> Stated goal
Swap "backspace" for "delete" in the stretch from the line containing "Task: Clear the" through the line containing "pos(249,786)", and write out only those lines again with everything else unchanged.

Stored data
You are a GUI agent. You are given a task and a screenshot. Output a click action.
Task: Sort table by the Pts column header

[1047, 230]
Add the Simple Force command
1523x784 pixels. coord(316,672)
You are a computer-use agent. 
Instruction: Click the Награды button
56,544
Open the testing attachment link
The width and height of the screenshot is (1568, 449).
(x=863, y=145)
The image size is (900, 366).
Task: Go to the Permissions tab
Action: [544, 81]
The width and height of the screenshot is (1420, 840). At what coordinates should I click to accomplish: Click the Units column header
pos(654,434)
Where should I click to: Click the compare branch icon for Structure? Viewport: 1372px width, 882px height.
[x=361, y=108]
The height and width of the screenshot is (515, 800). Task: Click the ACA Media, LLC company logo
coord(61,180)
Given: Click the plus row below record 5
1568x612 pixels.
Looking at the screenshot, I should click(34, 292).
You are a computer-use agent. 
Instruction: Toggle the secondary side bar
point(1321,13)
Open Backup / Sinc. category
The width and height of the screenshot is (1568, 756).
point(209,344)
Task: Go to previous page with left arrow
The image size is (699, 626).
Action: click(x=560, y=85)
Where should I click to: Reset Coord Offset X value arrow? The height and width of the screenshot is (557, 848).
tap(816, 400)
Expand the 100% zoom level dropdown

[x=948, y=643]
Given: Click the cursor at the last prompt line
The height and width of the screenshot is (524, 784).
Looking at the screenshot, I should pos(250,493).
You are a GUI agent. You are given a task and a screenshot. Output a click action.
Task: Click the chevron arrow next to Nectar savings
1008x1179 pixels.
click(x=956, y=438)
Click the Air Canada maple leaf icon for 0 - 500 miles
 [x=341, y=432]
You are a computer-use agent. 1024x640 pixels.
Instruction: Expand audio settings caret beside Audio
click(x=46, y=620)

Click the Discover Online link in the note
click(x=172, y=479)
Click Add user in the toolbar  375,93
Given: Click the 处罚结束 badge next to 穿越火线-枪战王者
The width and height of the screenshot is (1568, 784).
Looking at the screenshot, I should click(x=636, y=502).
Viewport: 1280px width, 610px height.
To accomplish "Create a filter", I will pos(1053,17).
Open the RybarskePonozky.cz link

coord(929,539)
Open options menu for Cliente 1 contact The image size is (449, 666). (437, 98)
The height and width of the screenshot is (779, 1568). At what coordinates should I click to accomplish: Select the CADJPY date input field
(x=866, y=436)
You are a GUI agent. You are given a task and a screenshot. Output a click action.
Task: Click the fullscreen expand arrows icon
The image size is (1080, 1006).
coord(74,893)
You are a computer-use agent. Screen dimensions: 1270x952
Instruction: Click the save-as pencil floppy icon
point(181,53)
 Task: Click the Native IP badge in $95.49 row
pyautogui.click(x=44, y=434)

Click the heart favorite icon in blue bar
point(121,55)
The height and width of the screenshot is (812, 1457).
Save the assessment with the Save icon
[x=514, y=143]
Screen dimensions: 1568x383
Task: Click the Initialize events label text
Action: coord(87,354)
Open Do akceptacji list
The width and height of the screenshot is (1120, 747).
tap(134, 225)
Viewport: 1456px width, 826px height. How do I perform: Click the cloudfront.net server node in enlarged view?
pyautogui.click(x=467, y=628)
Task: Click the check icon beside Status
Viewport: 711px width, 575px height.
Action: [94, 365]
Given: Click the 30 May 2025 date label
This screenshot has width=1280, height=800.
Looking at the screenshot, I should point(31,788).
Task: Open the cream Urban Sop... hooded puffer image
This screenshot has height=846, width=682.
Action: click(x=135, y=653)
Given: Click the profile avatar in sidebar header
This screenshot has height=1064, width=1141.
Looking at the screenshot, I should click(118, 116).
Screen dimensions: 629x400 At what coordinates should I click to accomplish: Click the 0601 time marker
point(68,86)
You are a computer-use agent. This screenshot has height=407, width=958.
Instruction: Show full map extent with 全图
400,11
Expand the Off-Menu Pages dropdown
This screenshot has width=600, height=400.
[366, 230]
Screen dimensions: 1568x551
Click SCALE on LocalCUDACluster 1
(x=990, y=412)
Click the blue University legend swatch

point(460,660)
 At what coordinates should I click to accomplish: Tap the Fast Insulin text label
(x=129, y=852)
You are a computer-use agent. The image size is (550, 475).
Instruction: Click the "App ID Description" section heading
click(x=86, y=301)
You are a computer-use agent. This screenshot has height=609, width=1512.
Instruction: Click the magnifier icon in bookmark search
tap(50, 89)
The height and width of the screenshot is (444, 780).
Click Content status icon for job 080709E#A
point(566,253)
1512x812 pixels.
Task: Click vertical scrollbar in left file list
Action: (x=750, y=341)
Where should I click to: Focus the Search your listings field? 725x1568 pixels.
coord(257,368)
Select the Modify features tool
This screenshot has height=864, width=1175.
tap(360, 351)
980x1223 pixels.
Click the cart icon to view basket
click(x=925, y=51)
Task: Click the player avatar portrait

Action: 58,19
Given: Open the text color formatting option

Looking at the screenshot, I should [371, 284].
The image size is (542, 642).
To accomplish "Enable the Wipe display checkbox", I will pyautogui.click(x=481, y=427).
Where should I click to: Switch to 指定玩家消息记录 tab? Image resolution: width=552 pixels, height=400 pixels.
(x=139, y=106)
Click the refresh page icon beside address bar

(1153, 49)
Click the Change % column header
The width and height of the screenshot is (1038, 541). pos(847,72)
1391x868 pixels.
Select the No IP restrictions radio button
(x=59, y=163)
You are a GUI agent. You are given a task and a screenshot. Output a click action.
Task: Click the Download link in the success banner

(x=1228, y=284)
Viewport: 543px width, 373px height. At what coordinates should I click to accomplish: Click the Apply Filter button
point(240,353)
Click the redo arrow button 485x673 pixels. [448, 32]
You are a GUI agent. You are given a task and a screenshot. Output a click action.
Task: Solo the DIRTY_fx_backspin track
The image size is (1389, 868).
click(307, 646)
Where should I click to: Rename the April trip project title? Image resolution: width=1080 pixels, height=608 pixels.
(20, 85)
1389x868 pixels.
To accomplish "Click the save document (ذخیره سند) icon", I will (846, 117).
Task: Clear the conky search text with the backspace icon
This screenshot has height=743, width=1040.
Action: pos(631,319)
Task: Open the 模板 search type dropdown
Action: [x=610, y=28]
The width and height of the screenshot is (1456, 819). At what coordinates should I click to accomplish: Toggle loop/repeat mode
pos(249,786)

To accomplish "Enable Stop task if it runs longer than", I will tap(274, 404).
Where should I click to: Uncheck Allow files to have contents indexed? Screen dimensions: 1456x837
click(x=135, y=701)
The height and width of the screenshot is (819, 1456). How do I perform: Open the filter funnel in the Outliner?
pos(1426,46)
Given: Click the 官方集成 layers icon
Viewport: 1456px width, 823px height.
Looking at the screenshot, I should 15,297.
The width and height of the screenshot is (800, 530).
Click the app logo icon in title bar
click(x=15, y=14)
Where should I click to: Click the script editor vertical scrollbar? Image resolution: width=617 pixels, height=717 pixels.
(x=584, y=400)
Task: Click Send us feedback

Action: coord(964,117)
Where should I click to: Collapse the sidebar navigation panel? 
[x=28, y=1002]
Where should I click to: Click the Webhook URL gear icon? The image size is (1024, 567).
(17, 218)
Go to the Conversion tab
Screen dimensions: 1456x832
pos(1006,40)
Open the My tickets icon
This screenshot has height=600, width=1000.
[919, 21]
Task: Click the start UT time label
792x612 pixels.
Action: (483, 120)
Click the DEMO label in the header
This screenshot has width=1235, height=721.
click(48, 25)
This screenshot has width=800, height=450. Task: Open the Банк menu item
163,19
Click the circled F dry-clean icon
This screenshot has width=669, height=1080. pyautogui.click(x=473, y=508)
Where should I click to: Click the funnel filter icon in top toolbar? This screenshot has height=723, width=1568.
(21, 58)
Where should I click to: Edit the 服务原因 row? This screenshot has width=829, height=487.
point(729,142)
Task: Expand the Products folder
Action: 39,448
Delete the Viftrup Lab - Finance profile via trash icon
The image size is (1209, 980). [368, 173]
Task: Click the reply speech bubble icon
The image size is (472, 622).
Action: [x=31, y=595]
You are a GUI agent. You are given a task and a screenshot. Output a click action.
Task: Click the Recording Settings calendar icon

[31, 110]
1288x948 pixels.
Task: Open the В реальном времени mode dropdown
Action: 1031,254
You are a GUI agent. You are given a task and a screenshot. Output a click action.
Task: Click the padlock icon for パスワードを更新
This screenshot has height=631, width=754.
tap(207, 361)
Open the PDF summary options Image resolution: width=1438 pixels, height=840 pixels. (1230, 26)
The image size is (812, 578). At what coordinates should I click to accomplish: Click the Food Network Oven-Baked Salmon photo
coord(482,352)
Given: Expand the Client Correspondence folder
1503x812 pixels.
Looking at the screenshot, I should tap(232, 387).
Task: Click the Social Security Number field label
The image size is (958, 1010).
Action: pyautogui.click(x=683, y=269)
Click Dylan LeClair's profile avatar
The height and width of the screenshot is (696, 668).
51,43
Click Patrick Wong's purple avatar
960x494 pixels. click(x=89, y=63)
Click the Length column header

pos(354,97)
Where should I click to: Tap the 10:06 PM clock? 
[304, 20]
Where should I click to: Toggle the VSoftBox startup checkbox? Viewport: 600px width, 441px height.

> Solution for this problem
Task: Clear the conky search text with the delete icon
This screenshot has height=743, width=1040.
Action: pos(631,319)
Task: Open the 模板 search type dropdown
Action: [x=610, y=28]
The width and height of the screenshot is (1456, 819). At what coordinates should I click to accomplish: Toggle loop/repeat mode
pos(249,786)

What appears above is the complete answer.